---- Verilen metin

HÜRRİYET AŞKI GİZLİ 12 ŞUBAT RUHUNDA
Şair Hanifi Sarıyıldız şöyle diyor;
Hürrriyeti imanla bir olur ancak
Kalenin burcunda durmalı sancak
Şair Hayati Vasfi Taşyürek’de;
Maraş’ta bayrak aşkı, Maraşlı’da hak aşkı
Hür olmak, insan olmak, esir olmamak
12 Şubat 1920 Maraş’ın düşman işgalinden kurtulduğu tarihtir. Bu tarih Türk tarihinde önemli bir dönemeçtir. Bu günü millet olarak kutlamalıyız. Şunu iyi idrak etmeli ve yeni nesillerimize iyice anlatmalıyız.
Bu içinde bin yıldan beri yaşadığımız topraklar, önce İngilizler, sonra da Fransızlar tarafından işgal edildi. Milletimiz ve Maraş halkı esaret altına alındı. Kapı önlerinde İngiliz, Fransız ve Ermeni işbirlikçiler nöbet tuttu. Hamamdan çıkan Müslüman Türk kadınlarına elle tecavüze kalkıştılar, hakaret ettiler.

--------
---- Verilen kayıtlar

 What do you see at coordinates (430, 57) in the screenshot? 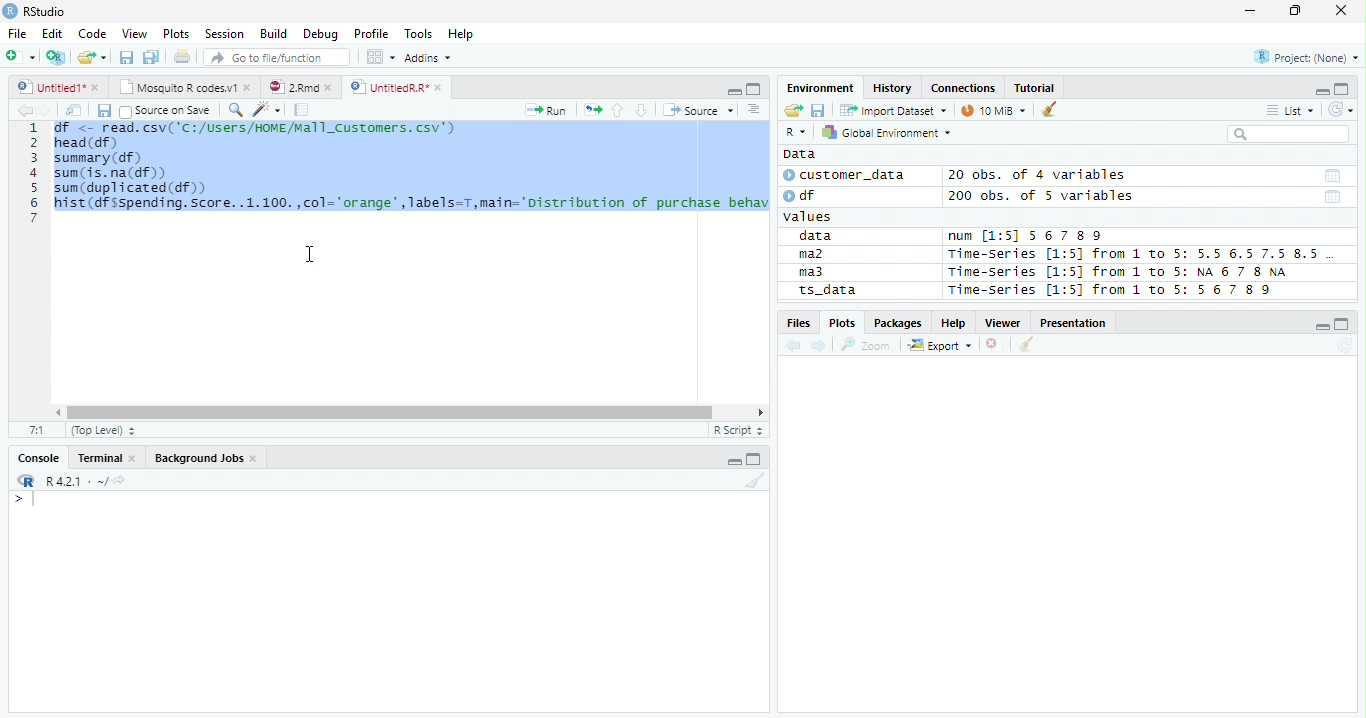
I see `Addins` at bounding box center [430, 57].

--------
---- Verilen kayıtlar

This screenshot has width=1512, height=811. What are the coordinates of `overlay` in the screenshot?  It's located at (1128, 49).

--------

Yapılacak görevler:
A) Maraş'ın kurtuluşunu anlatan metne göre şu soruları yanıtlayın:
(i) Hanifi Sarıyıldız'ın dizesinde sancağın nerede durması gerektiği söyleniyor?
(ii) Maraş düşman işgalinden hangi tarihte kurtuldu?
(iii) Bu topraklar ilk olarak kimler tarafından işgal edildi?
B) Maraş'ın kurtuluşunu anlatan metni kaldığı yerden devam ettirin.

Görev yanıtları:
A)
(i) Kalenin burcunda.
(ii) 12 Şubat 1920.
(iii) İngilizler.

B)
Kaledeki bayrağımızı bir dans uğruna indirip yerine Fransız paçavrasını diktiler. Devlet dairelerine Fransız yöneticiler oturdu. Yani şimdi valimizin oturduğu makama işgal komutanı oturdu. Oradan bizim memurlarımıza emirler verdi. Kadın, ihtiyar, çocuk demeden katlettiler.
Dediğim tarih çok uzakta değil. Herkes bir düşünsün. Eğer o gün İngiliz’in ve Fransız’ın bu işgaline direnmese idi dedelerimiz, bugün biz hala onların esareti altında köle olarak yaşıyor olacaktık.
Eğer Sütçü İmam dedemiz o iki el ateşi etmeseydi. Eğer Mehmet Ali Kısakürek meşhur beyannamesini ilan etmeseydi.
Eğer Ulu camide imam, kalede bayrak yok iken namazı kılsaydı. Aşıklıoğlu Hüseyin Fransız komutana: “Maraş bize mezar olmadan, düşmana gülizar olamaz” demeseydi.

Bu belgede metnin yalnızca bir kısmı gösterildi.